Une promenade visuelle
pour l’oeil avisé
Cette exposition commence en amont du festival de l’Oh ! 2006 qui se déroule les 21 et 22 mai prochains, elle est en accès libre et dure trois mois, du 1er mai au 30 juillet 2006.
36 photos grand format sont exposées à ciel ouvert sur les bords de la Marne, Quai Victor Hugo à Champigny-sur-Marne, juste en face de la guinguette “Le Martin Pêcheur”. À deux pas du RER...
L'eau vive du front populaire
Il y a soixante-dix ans, un mouvement d’une ampleur sans précédent a conquis en quelques semaines des droits qui nous paraissent aujourd’hui évidents : les congés payés, la diminution du temps de travail, les droits syndicaux, la scolarité obligatoire jusqu’à 14 ans.
Cette grande victoire de la gauche a profité à
l’ensemble des Français. Pendant ce court été du Front
populaire, la liberté et la joie ont régné sur notre pays. Les bords de Seine et de Marne ont connu cet été 36 une affluence extraordinaire. Proches de Paris, accessibles et navigables, les deux cours d’eau principaux de notre département se sont naturellement imposés comme la destination de fin de semaine
des ouvriers de Paris et de sa périphérie.
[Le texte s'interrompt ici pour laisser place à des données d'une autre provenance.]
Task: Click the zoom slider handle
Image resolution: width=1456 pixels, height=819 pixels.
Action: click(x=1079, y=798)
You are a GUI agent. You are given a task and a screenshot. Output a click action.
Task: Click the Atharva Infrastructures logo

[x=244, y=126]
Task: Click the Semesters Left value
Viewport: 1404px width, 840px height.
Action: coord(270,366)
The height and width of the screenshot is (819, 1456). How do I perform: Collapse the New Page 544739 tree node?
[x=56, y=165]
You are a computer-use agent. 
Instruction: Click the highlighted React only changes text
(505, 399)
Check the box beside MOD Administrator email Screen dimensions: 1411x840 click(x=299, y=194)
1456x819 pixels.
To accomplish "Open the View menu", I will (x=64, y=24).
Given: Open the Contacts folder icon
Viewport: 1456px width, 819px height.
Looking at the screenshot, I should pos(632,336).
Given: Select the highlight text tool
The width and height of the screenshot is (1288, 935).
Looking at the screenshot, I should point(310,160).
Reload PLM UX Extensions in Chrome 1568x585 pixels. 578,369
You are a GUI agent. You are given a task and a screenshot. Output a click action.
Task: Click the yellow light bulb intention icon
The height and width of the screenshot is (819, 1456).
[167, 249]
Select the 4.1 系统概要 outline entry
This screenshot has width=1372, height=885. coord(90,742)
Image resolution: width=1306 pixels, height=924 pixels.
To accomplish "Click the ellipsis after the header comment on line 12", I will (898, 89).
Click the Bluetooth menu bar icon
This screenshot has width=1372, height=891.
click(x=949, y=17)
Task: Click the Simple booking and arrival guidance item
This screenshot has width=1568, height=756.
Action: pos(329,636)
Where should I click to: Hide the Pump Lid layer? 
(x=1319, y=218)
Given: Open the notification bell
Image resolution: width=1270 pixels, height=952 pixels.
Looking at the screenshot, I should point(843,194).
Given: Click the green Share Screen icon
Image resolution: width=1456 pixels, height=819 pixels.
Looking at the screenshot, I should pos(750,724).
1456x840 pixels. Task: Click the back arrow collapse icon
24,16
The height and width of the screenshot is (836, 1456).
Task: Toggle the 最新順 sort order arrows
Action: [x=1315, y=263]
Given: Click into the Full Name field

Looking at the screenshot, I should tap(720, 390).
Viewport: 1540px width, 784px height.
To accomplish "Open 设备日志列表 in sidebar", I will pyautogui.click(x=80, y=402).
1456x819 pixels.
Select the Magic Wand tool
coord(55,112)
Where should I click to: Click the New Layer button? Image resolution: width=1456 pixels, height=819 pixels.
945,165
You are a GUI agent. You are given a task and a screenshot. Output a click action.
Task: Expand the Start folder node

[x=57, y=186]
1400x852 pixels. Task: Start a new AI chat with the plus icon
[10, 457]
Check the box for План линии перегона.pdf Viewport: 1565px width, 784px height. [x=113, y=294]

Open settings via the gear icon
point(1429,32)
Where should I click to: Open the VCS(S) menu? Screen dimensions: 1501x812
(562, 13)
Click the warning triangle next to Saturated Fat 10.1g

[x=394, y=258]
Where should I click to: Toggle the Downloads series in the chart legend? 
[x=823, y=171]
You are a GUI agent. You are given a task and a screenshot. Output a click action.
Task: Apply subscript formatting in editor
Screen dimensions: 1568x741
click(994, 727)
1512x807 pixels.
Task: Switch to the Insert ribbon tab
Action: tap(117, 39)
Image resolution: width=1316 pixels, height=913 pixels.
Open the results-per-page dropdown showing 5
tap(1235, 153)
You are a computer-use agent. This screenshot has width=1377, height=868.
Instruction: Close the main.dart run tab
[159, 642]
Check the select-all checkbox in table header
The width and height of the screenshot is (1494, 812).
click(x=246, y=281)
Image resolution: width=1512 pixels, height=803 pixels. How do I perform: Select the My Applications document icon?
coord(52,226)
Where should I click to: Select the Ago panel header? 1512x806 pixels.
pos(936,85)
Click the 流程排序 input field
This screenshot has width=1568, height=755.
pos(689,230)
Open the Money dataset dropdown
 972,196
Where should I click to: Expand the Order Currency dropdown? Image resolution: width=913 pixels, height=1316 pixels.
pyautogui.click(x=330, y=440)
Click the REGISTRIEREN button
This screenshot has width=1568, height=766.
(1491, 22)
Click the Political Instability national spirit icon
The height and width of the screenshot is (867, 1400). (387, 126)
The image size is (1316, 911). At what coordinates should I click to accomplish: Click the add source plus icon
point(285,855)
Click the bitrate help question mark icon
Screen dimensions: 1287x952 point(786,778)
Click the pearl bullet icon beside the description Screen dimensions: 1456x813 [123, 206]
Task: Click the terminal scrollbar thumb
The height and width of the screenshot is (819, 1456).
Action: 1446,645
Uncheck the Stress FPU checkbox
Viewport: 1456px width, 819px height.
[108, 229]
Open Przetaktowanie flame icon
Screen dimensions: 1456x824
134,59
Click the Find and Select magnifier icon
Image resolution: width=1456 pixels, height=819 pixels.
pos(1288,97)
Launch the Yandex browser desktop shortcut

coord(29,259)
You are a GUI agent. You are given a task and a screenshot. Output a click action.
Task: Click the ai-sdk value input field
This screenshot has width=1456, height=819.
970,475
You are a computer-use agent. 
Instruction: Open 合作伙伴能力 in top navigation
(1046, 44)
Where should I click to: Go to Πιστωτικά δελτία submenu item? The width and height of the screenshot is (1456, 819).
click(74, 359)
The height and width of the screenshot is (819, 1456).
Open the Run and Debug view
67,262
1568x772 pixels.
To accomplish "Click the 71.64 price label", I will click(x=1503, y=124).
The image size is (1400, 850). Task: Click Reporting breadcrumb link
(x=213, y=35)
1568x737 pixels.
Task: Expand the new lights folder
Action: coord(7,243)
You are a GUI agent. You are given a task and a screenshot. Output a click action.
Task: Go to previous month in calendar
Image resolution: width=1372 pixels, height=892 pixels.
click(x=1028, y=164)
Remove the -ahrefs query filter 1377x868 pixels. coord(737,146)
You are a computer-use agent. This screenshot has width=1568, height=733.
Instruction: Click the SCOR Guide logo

Les enfants dans l’eau, les plus âgés à la sieste, les jeunes gens sur la piste de guinguette… le dimanche était vite passé.
1936, c’est peut-être la plus extraordinaire génération de photographes du XXe siècle.
Le Front populaire va révéler une fantastique génération de photographes. Ils sont souvent français, mais aussi russes, polonais et surtout hongrois. Poussés par la misère, les pogroms et la montée du fascisme, ceux-ci ont rejoint Paris, la ville de la liberté. Ils sont peintres, architectes, parfois photographes ou le deviennent pour subsister.
Les bords de Marne d’Henri Cartier-Bresson, l’Espagne en guerre de Capa, les grèves de David Seymour, le plein air de Pierre Boucher, les mises en scène des photographes anonymes d’agences de presse composent un portrait surprenant de cette année 36 qui resta toute leur vie dans le coeur de ceux qui l’ont vécu. Ils jettent sur et été 1936 un regard particulier : un peu canaille pour Capa, tendre pour David Seymour ou Willy Ronis, souvent ironique chez Cartier-Bresson, graphique chez Boucher. « La Ruée vers l’eau » est l’hommage qu’ils méritent.